Enter your idea

Auditing standards require us to check the appropriateness of user roles within an organisation over time. We are unable to meet the auditing standard requirements in ISA 315R with the current functionality. Surely this information is logged somewhere in the database, so I would imagine its just a matter of buliding a report to summary and present it.

audit trail for permission changes is so important. This not only to have an audit trail but for privacy and sercurity purposes as well.

Totally agree. A log is essential to know when users are changed. A huge risk to confidentiality. Today I have just discovered an admin team member has magically been set on a much higher user level than I originally set. A huge breach of confidentiality. She has now seen business bank transactions that she should not have eg salary payments to other staff members. Horrified

This is now an Audit item in Ireland. Under ISA315 the auditor needs to see users have been timely removed from the system after a user has left the company.
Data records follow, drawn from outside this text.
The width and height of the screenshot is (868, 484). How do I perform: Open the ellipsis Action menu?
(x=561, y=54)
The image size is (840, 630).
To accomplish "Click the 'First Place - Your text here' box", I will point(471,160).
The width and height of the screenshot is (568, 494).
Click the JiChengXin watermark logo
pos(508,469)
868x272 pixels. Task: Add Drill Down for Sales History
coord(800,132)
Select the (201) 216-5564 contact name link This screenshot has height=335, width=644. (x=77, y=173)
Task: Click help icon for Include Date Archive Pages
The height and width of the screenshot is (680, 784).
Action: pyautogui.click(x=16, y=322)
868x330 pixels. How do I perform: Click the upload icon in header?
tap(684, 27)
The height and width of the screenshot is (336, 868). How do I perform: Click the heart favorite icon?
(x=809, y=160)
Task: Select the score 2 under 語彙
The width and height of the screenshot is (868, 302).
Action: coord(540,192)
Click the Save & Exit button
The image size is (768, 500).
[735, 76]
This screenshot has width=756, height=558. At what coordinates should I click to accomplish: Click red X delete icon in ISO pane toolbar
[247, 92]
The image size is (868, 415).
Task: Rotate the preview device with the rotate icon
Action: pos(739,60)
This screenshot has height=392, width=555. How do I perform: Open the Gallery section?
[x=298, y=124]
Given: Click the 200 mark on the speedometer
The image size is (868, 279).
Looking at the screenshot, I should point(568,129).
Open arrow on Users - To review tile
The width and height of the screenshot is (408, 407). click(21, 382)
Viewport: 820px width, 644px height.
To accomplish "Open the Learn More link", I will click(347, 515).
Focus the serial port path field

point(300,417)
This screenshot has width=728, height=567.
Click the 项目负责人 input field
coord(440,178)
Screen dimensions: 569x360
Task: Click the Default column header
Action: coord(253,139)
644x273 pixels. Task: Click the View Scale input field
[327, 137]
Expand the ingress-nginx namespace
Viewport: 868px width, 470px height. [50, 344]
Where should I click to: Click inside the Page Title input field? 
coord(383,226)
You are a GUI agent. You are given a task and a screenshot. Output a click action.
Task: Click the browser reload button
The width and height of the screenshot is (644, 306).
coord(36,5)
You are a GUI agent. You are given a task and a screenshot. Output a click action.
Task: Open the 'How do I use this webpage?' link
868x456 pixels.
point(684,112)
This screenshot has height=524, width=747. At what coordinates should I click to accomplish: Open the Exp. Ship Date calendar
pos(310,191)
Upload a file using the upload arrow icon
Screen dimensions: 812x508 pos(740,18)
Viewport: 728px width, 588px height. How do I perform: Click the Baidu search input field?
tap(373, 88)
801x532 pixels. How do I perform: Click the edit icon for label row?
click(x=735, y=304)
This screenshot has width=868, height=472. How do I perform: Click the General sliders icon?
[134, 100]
I understand there is history and notes section to show the user activities and login activities. It would be great if there is a log/report that shows the user permission changes. For example, when the new user is created, and created by whom, what permission is given to new user, what permission change is given to existing user and when the user is deactivated and actioned by whom. etc.

Agree - we had an issue today where all our administrators had their access to the practice's Xero account upgraded from expense submitter only to full advisor access.Obviously this is a huge confidentiality risk and we have no idea how it happened or how to prevent it happening again.

Today we encounter role changed issue, but unable to identify the when and who did it. Am really surprise this product does not have user permissions changed history, pls get this feature up asap...

This is important for our organisation.

Yes. A n important security feature to add.
Esp related to Bank Account Contact admin access.

I can see that a particular (now ex-)user made changes to transactions, but I cannot see when their access was removed, nor can I see what email address they were using to log in - this means that I can't differentiate easily between work done by users with similar, generic names.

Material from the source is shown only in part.